[Stored data]
* * * *
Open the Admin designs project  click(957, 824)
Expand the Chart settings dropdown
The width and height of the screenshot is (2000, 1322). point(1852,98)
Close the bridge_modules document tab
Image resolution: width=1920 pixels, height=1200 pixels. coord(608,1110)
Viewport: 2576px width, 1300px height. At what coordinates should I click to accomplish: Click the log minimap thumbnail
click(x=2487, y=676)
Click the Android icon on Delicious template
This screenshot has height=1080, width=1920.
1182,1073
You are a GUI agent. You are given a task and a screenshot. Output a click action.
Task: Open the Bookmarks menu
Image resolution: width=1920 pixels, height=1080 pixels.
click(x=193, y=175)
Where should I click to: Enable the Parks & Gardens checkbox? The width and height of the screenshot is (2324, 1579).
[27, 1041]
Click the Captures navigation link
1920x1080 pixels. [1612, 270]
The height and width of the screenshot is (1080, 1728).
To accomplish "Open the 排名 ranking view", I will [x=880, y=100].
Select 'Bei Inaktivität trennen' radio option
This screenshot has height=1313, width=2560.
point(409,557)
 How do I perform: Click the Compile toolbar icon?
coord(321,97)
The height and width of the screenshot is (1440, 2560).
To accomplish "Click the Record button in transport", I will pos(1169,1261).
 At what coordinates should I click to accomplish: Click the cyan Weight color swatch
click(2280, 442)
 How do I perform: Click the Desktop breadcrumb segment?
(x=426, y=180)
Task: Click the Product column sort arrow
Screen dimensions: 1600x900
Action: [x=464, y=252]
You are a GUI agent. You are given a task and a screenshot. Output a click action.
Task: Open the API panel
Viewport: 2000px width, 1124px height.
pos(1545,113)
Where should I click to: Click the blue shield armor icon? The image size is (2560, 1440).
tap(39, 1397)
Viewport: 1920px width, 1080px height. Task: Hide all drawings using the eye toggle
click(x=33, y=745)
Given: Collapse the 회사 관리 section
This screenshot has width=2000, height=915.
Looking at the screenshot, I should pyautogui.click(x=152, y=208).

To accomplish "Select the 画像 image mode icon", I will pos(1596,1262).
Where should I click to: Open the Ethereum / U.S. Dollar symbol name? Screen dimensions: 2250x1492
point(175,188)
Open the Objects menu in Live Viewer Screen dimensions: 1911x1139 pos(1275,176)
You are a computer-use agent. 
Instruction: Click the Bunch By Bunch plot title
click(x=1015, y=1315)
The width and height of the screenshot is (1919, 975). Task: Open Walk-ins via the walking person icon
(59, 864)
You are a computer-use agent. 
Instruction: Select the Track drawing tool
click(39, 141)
* * * *
Assignment | Which lines above hold the string "will"? Show each of them.

Solution to the problem |
To accomplish "Open the 排名 ranking view", I will [x=880, y=100].
To accomplish "Click the Record button in transport", I will pos(1169,1261).
To accomplish "Select the 画像 image mode icon", I will pos(1596,1262).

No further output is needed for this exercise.